My humble opinion: For the child that presents with chest pain and/or dypnea you should consider pneumothorax, but that doesn’t necessarily mean you need to obtain a chest xray on all of them. If the story is concerning (ex, acute onset, persistent, associated with straining/valsalva) then you need to image. Your threshold to image should be lower for those who have history of asthma, use tobacco, have a family history of SPtx, or are older than 10 years of age.
How should you image? Well, I would advocate for starting with bedside ultrasound (if you are savvy). It has essentially the same sensitivity as erect CXR and has several advantages.
- It doesn’t require the child to wait for radiology.
- The kids, particularly the older kids, think it is cool … which earns you patient satisfaction points.
- There is no radiation, and you can “sell” that to the parents and earn even more satisfaction points.

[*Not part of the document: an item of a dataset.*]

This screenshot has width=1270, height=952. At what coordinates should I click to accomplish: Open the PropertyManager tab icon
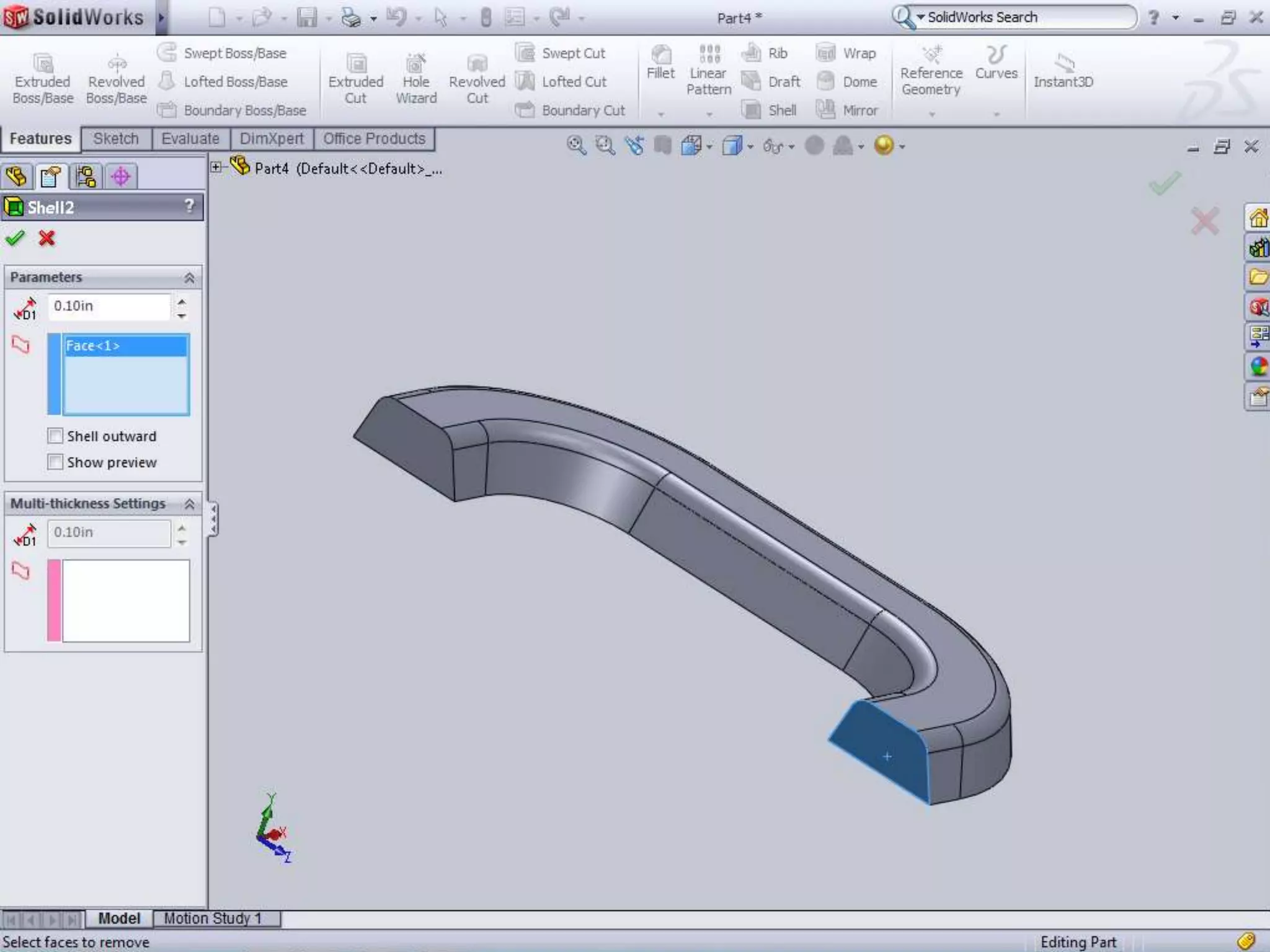tap(50, 177)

- When you are done, you have an answer and that delivers even more satisfaction points!
If U/S is not an option for you… Erect CXR is the answer. Save CT for pts who have increased risk for other pathology (PE, malignancy, etc).
Management
- Many patients can be managed without intervention (small pneumothorax, minimal symptoms).
- If you are going to do an intervention, consider the most minimally invasive approach first (see procedure videos).
- Needle aspiration
- Pigtail Catheter
- Chest Tube
Dotson K, Timm N, Gittelman M. Is Spontaneous Pneumothorax Really a Pediatric Problem? A National Perspective. Pediatric Emer Care 2012; 28(4): 340-344. Dotson K, Johnson LH. Pediatric Spontaneous Pneumothorax. Pediatric Emer Care 2012; 28(7): 715-723.
Is it possible that a pneumothorax doesn’t show up on CXR? My 16 yr old son has the symptoms of pneumothorax, but no signs on the x-Ray. The Dr said she might have heard less intake on his left lung but nothing major. I had 2 pneumothoraxes in my twenties and my sister had one I her late twenties.
Jackie,
Yes, it is possible to have a pneumothorax and not see it on an Xray… although, these tend to be smaller and less consequential. Sometimes additional X-rays can be taken, or an Ultrasound used.